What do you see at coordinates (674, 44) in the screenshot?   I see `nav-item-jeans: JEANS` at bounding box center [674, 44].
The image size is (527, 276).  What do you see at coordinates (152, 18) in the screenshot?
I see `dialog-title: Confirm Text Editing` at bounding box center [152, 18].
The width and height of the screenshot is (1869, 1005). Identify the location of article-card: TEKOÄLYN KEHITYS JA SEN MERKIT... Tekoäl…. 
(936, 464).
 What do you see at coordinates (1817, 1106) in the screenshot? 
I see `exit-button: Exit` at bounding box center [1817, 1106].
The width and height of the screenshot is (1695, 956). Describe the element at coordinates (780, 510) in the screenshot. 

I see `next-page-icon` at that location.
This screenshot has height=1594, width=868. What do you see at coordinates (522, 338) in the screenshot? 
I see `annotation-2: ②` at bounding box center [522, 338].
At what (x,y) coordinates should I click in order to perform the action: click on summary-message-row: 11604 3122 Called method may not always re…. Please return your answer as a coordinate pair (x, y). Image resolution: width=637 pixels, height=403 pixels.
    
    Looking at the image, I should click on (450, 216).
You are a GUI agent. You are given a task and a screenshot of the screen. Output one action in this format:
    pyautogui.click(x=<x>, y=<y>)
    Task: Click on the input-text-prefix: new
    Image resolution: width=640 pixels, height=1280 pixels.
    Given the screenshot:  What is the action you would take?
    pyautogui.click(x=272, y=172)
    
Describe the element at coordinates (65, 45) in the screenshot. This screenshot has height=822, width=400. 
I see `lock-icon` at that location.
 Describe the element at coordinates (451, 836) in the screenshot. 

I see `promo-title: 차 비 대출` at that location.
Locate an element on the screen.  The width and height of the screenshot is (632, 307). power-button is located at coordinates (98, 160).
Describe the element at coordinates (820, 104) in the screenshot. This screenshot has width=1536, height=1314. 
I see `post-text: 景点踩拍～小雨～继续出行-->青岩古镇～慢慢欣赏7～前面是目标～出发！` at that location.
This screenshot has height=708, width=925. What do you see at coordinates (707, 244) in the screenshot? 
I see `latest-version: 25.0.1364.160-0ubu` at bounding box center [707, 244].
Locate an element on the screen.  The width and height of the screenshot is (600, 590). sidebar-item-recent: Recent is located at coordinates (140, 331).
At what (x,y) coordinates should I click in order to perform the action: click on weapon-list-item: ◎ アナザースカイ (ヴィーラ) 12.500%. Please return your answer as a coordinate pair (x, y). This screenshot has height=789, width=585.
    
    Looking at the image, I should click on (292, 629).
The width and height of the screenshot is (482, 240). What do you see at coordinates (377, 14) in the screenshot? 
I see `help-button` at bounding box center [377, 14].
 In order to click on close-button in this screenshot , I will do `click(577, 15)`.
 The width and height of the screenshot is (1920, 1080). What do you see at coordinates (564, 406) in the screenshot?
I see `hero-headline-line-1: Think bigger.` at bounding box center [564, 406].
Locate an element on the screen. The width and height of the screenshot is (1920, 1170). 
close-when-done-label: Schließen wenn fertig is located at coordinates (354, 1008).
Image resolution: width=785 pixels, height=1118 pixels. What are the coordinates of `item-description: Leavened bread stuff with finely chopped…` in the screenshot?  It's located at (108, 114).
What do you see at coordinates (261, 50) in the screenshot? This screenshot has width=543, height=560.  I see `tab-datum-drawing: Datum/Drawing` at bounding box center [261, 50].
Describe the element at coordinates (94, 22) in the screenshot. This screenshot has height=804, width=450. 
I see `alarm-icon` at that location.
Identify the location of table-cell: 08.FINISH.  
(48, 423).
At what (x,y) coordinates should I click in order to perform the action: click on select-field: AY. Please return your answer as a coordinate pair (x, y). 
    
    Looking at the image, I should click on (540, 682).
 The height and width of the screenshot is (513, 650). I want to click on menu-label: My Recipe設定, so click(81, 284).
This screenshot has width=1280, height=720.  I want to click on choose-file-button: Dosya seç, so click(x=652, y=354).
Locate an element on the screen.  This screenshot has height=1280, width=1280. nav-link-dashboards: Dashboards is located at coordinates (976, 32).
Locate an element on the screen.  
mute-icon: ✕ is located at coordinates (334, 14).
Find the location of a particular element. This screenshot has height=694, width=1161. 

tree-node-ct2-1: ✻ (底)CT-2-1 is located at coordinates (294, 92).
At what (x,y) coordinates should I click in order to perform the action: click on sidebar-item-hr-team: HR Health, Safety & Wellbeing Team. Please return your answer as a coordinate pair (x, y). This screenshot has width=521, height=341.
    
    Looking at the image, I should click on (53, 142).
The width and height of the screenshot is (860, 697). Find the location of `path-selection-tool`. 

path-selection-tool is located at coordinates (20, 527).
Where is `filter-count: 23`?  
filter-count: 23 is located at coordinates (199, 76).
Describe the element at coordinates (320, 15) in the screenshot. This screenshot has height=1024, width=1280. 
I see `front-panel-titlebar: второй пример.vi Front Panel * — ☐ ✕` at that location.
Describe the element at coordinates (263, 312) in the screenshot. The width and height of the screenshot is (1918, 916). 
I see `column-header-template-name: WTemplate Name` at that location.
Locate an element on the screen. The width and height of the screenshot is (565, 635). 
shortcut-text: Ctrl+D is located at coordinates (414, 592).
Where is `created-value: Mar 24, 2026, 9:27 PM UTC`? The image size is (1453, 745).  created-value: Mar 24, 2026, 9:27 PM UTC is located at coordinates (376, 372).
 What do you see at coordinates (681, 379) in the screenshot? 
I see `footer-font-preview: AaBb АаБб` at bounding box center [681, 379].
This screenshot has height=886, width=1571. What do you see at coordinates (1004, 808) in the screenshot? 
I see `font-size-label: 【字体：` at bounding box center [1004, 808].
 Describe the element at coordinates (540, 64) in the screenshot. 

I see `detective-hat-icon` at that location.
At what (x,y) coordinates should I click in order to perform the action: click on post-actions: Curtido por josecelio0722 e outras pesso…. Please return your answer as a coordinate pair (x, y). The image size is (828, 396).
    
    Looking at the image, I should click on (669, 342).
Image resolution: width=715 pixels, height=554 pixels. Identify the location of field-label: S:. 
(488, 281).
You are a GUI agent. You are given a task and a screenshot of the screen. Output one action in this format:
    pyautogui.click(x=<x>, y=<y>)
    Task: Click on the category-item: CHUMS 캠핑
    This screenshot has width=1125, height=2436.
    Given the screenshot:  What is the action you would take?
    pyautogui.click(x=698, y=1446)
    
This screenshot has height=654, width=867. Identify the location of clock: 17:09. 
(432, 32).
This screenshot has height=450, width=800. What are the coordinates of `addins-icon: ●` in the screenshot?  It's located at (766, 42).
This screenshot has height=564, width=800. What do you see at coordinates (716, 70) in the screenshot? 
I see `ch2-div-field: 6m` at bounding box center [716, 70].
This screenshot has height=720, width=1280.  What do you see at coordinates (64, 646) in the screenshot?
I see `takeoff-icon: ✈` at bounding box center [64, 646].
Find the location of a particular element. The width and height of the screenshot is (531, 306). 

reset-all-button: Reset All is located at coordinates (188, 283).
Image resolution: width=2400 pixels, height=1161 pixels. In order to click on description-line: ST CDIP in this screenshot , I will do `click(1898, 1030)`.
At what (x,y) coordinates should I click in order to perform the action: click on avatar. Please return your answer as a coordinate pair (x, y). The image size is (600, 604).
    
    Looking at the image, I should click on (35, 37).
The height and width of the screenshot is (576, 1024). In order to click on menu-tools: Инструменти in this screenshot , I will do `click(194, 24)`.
■ ■ ■ ■
# Your instructions
Render every line of the data above as a Markdown table with the columns Row and Line. Number the rows in order and omit blank lines.

# Response to the exercise
| Row | Line |
|---|---|
| 1 | What do you see at coordinates (674, 44) in the screenshot?   I see `nav-item-jeans: JEANS` at bounding box center [674, 44]. |
| 2 | The image size is (527, 276).  What do you see at coordinates (152, 18) in the screenshot? |
| 3 | I see `dialog-title: Confirm Text Editing` at bounding box center [152, 18]. |
| 4 | The width and height of the screenshot is (1869, 1005). Identify the location of article-card: TEKOÄLYN KEHITYS JA SEN MERKIT... Tekoäl….  |
| 5 | (936, 464). |
| 6 |  What do you see at coordinates (1817, 1106) in the screenshot?  |
| 7 | I see `exit-button: Exit` at bounding box center [1817, 1106]. |
| 8 | The width and height of the screenshot is (1695, 956). Describe the element at coordinates (780, 510) in the screenshot.  |
| 9 | I see `next-page-icon` at that location. |
| 10 | This screenshot has height=1594, width=868. What do you see at coordinates (522, 338) in the screenshot?  |
| 11 | I see `annotation-2: ②` at bounding box center [522, 338]. |
| 12 | At what (x,y) coordinates should I click in order to perform the action: click on summary-message-row: 11604 3122 Called method may not always re…. Please return your answer as a coordinate pair (x, y). Image resolution: width=637 pixels, height=403 pixels. |
| 13 |     Looking at the image, I should click on (450, 216). |
| 14 | You are a GUI agent. You are given a task and a screenshot of the screen. Output one action in this format: |
| 15 |     pyautogui.click(x=<x>, y=<y>) |
| 16 |     Task: Click on the input-text-prefix: new |
| 17 |     Image resolution: width=640 pixels, height=1280 pixels. |
| 18 |     Given the screenshot:  What is the action you would take? |
| 19 |     pyautogui.click(x=272, y=172) |
| 20 | Describe the element at coordinates (65, 45) in the screenshot. This screenshot has height=822, width=400.  |
| 21 | I see `lock-icon` at that location. |
| 22 |  Describe the element at coordinates (451, 836) in the screenshot.  |
| 23 | I see `promo-title: 차 비 대출` at that location. |
| 24 | Locate an element on the screen.  The width and height of the screenshot is (632, 307). power-button is located at coordinates (98, 160). |
| 25 | Describe the element at coordinates (820, 104) in the screenshot. This screenshot has width=1536, height=1314.  |
| 26 | I see `post-text: 景点踩拍～小雨～继续出行-->青岩古镇～慢慢欣赏7～前面是目标～出发！` at that location. |
| 27 | This screenshot has height=708, width=925. What do you see at coordinates (707, 244) in the screenshot?  |
| 28 | I see `latest-version: 25.0.1364.160-0ubu` at bounding box center [707, 244]. |
| 29 | Locate an element on the screen.  The width and height of the screenshot is (600, 590). sidebar-item-recent: Recent is located at coordinates (140, 331). |
| 30 | At what (x,y) coordinates should I click in order to perform the action: click on weapon-list-item: ◎ アナザースカイ (ヴィーラ) 12.500%. Please return your answer as a coordinate pair (x, y). This screenshot has height=789, width=585. |
| 31 |     Looking at the image, I should click on (292, 629). |
| 32 | The width and height of the screenshot is (482, 240). What do you see at coordinates (377, 14) in the screenshot?  |
| 33 | I see `help-button` at bounding box center [377, 14]. |
| 34 |  In order to click on close-button in this screenshot , I will do `click(577, 15)`. |
| 35 |  The width and height of the screenshot is (1920, 1080). What do you see at coordinates (564, 406) in the screenshot? |
| 36 | I see `hero-headline-line-1: Think bigger.` at bounding box center [564, 406]. |
| 37 | Locate an element on the screen. The width and height of the screenshot is (1920, 1170).  |
| 38 | close-when-done-label: Schließen wenn fertig is located at coordinates (354, 1008). |
| 39 | Image resolution: width=785 pixels, height=1118 pixels. What are the coordinates of `item-description: Leavened bread stuff with finely chopped…` in the screenshot?  It's located at (108, 114). |
| 40 | What do you see at coordinates (261, 50) in the screenshot? This screenshot has width=543, height=560.  I see `tab-datum-drawing: Datum/Drawing` at bounding box center [261, 50]. |
| 41 | Describe the element at coordinates (94, 22) in the screenshot. This screenshot has height=804, width=450.  |
| 42 | I see `alarm-icon` at that location. |
| 43 | Identify the location of table-cell: 08.FINISH.   |
| 44 | (48, 423). |
| 45 | At what (x,y) coordinates should I click in order to perform the action: click on select-field: AY. Please return your answer as a coordinate pair (x, y).  |
| 46 |     Looking at the image, I should click on (540, 682). |
| 47 |  The height and width of the screenshot is (513, 650). I want to click on menu-label: My Recipe設定, so click(81, 284). |
| 48 | This screenshot has width=1280, height=720.  I want to click on choose-file-button: Dosya seç, so click(x=652, y=354). |
| 49 | Locate an element on the screen.  This screenshot has height=1280, width=1280. nav-link-dashboards: Dashboards is located at coordinates (976, 32). |
| 50 | Locate an element on the screen.   |
| 51 | mute-icon: ✕ is located at coordinates (334, 14). |
| 52 | Find the location of a particular element. This screenshot has height=694, width=1161.  |
| 53 | tree-node-ct2-1: ✻ (底)CT-2-1 is located at coordinates (294, 92). |
| 54 | At what (x,y) coordinates should I click in order to perform the action: click on sidebar-item-hr-team: HR Health, Safety & Wellbeing Team. Please return your answer as a coordinate pair (x, y). This screenshot has width=521, height=341. |
| 55 |     Looking at the image, I should click on (53, 142). |
| 56 | The width and height of the screenshot is (860, 697). Find the location of `path-selection-tool`.  |
| 57 | path-selection-tool is located at coordinates (20, 527). |
| 58 | Where is `filter-count: 23`?   |
| 59 | filter-count: 23 is located at coordinates (199, 76). |
| 60 | Describe the element at coordinates (320, 15) in the screenshot. This screenshot has height=1024, width=1280.  |
| 61 | I see `front-panel-titlebar: второй пример.vi Front Panel * — ☐ ✕` at that location. |
| 62 | Describe the element at coordinates (263, 312) in the screenshot. The width and height of the screenshot is (1918, 916).  |
| 63 | I see `column-header-template-name: WTemplate Name` at that location. |
| 64 | Locate an element on the screen. The width and height of the screenshot is (565, 635).  |
| 65 | shortcut-text: Ctrl+D is located at coordinates (414, 592). |
| 66 | Where is `created-value: Mar 24, 2026, 9:27 PM UTC`? The image size is (1453, 745).  created-value: Mar 24, 2026, 9:27 PM UTC is located at coordinates (376, 372). |
| 67 |  What do you see at coordinates (681, 379) in the screenshot?  |
| 68 | I see `footer-font-preview: AaBb АаБб` at bounding box center [681, 379]. |
| 69 | This screenshot has height=886, width=1571. What do you see at coordinates (1004, 808) in the screenshot?  |
| 70 | I see `font-size-label: 【字体：` at bounding box center [1004, 808]. |
| 71 |  Describe the element at coordinates (540, 64) in the screenshot.  |
| 72 | I see `detective-hat-icon` at that location. |
| 73 | At what (x,y) coordinates should I click in order to perform the action: click on post-actions: Curtido por josecelio0722 e outras pesso…. Please return your answer as a coordinate pair (x, y). The image size is (828, 396). |
| 74 |     Looking at the image, I should click on (669, 342). |
| 75 | Image resolution: width=715 pixels, height=554 pixels. Identify the location of field-label: S:.  |
| 76 | (488, 281). |
| 77 | You are a GUI agent. You are given a task and a screenshot of the screen. Output one action in this format: |
| 78 |     pyautogui.click(x=<x>, y=<y>) |
| 79 |     Task: Click on the category-item: CHUMS 캠핑 |
| 80 |     This screenshot has width=1125, height=2436. |
| 81 |     Given the screenshot:  What is the action you would take? |
| 82 |     pyautogui.click(x=698, y=1446) |
| 83 | This screenshot has height=654, width=867. Identify the location of clock: 17:09.  |
| 84 | (432, 32). |
| 85 | This screenshot has height=450, width=800. What are the coordinates of `addins-icon: ●` in the screenshot?  It's located at (766, 42). |
| 86 | This screenshot has height=564, width=800. What do you see at coordinates (716, 70) in the screenshot?  |
| 87 | I see `ch2-div-field: 6m` at bounding box center [716, 70]. |
| 88 | This screenshot has height=720, width=1280.  What do you see at coordinates (64, 646) in the screenshot? |
| 89 | I see `takeoff-icon: ✈` at bounding box center [64, 646]. |
| 90 | Find the location of a particular element. The width and height of the screenshot is (531, 306).  |
| 91 | reset-all-button: Reset All is located at coordinates (188, 283). |
| 92 | Image resolution: width=2400 pixels, height=1161 pixels. In order to click on description-line: ST CDIP in this screenshot , I will do `click(1898, 1030)`. |
| 93 | At what (x,y) coordinates should I click in order to perform the action: click on avatar. Please return your answer as a coordinate pair (x, y). The image size is (600, 604). |
| 94 |     Looking at the image, I should click on (35, 37). |
| 95 | The height and width of the screenshot is (576, 1024). In order to click on menu-tools: Инструменти in this screenshot , I will do `click(194, 24)`. |